# New CC weapon...



## wigglesworth (Jan 16, 2015)

So......

I'm fixin to buy another carry gun.

I've narrowed it down, sorda.

Shield 9mm without saftey
XDS in 9mm
XDS in 45 ACP

I've carried a kel-tec PF9 (laugh all u want, it's been dead nutz reliable) religiously for the last 5 years or so. Wanted something similar sized, with a bit better fit and finish.

I've shot the XDS in 45 recently. Pleasure to shoot. No where near what I expected from a 45 in such a small package. I liked the grip Saftey (was a 1911 shooter for a while) and the rail option as this one had a CT laser on it. Shot very accurately. I assume the 9mm will be very similar in performance and much cheaper to shoot. I can get one new for a fuzz under $500

I went today to buy one, and for sidetracked with the plethora of plastic carry pieces. Two of my buddy's from work carry shields in 9mm. I'm going in the morning to shoot one of em. Felt great in the hand and felt narrow, which I like. I can get one for just under $400.

So.... Of those three, which would you buy and why?

And any others in seriously missing out on?
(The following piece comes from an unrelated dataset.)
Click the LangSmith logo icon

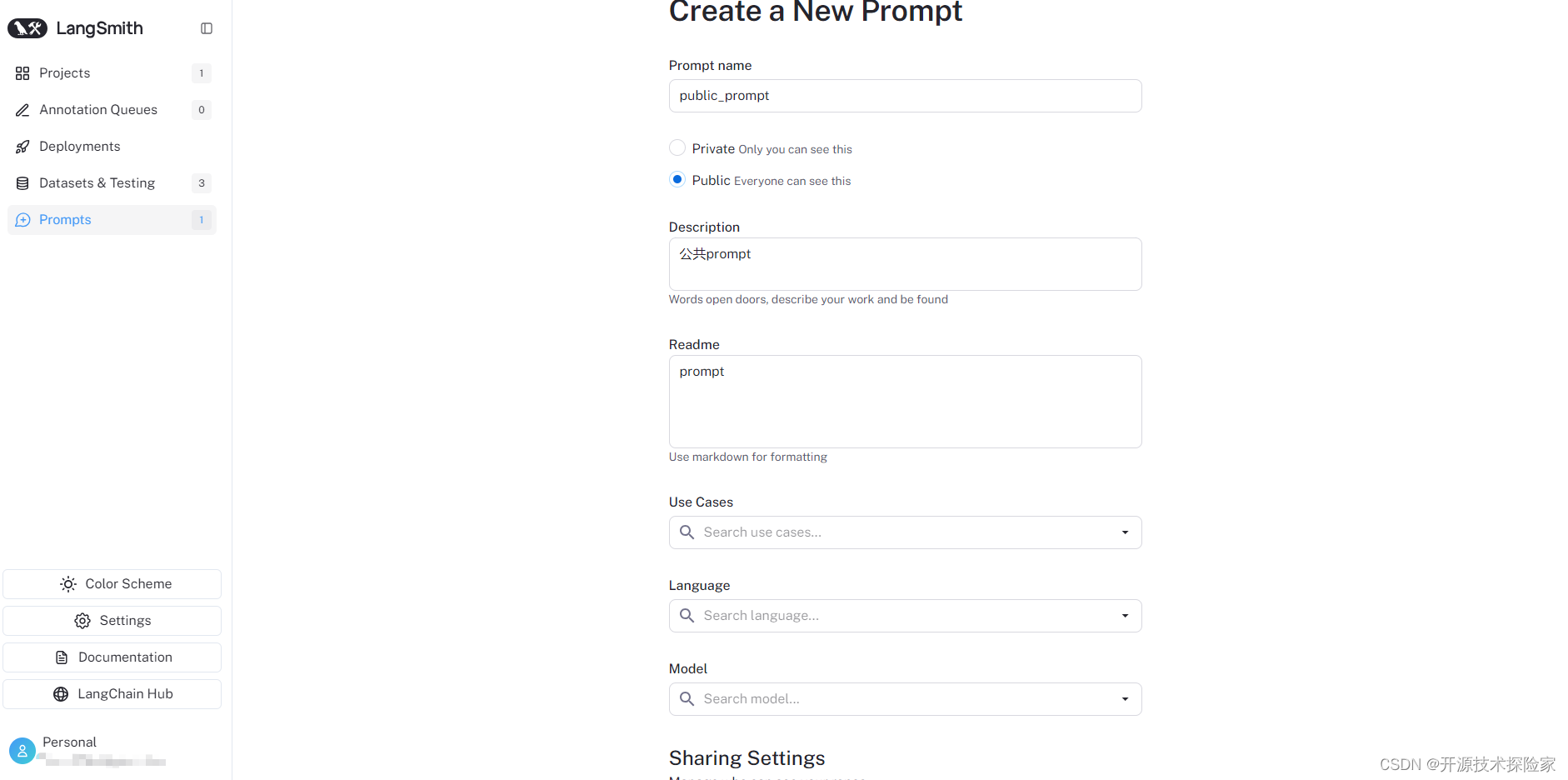pos(27,28)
Really wanting to stay around $500ish... What say ye?


----------



## rburg (Jan 16, 2015)

Don't you need to sell a saw before you buy your next gun? Lol


----------



## AKDoug (Jan 17, 2015)

I carry an XDS in .45 ACP every day and I love it. The rumors are that Glock will have a single stack 9mm out (finally) this year, so I'm holding out before I buy a subcompact 9mm this year. 9mm hollowpoints have improved so much that I really have no issues carrying a 9mm now. I carried a Glock 19 for years before finally downsizing to the XDS. This is a worthless post , I have no issues with any of your choices.


----------



## Landmark (Jan 21, 2015)

I love my smith bodyguard .380. trigger pull is alittle long but I like the safety feature vs glock I was carrying. Wouldn't mind getting the bodyguard 38 revolver. Sig 239 is also very nice but more expensive. good luck with whatever you get.


----------



## stihl sawing (Jan 23, 2015)

I just bought a Shield 40 and a XD 40 Mod 2












, The shield is easy concealable. I like it so far. The 9 would be even more concealable.


----------



## Slacker4 (Feb 22, 2015)

Try a Berreta PX4 storm sub compact 9mm. I carry one and I love it. Really accurate right out of the box too.


----------